[Rows from a screen grounding dataset]
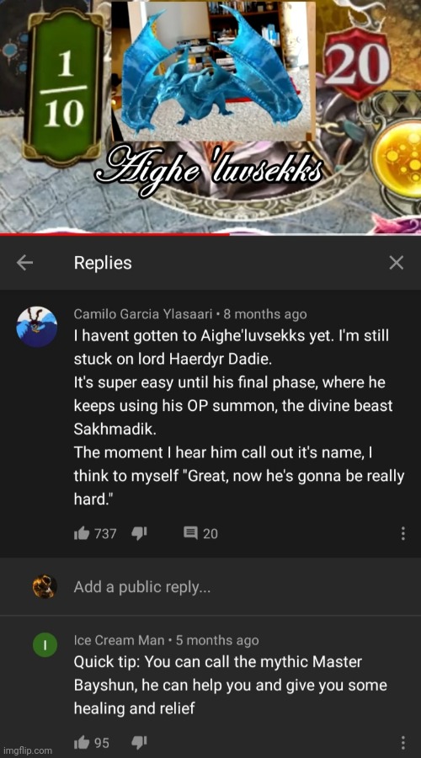The image size is (421, 758).
Task: Open the 20 replies comment icon
Action: (190, 533)
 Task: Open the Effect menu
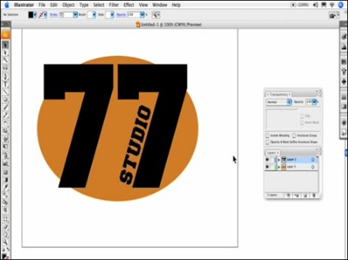pos(129,5)
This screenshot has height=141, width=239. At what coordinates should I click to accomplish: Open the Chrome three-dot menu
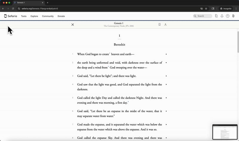[x=236, y=9]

### WORK TO BE COMPLETED
Turn every line of the records above into a JSON list of strings, one string per line, skipping any blank lines. Leave the pictures out of the list.

### THE RESULT
[
  "The image size is (421, 758).",
  "Task: Open the 20 replies comment icon",
  "Action: (190, 533)",
  " Task: Open the Effect menu",
  "pos(129,5)",
  "This screenshot has height=141, width=239. At what coordinates should I click to accomplish: Open the Chrome three-dot menu",
  "[x=236, y=9]"
]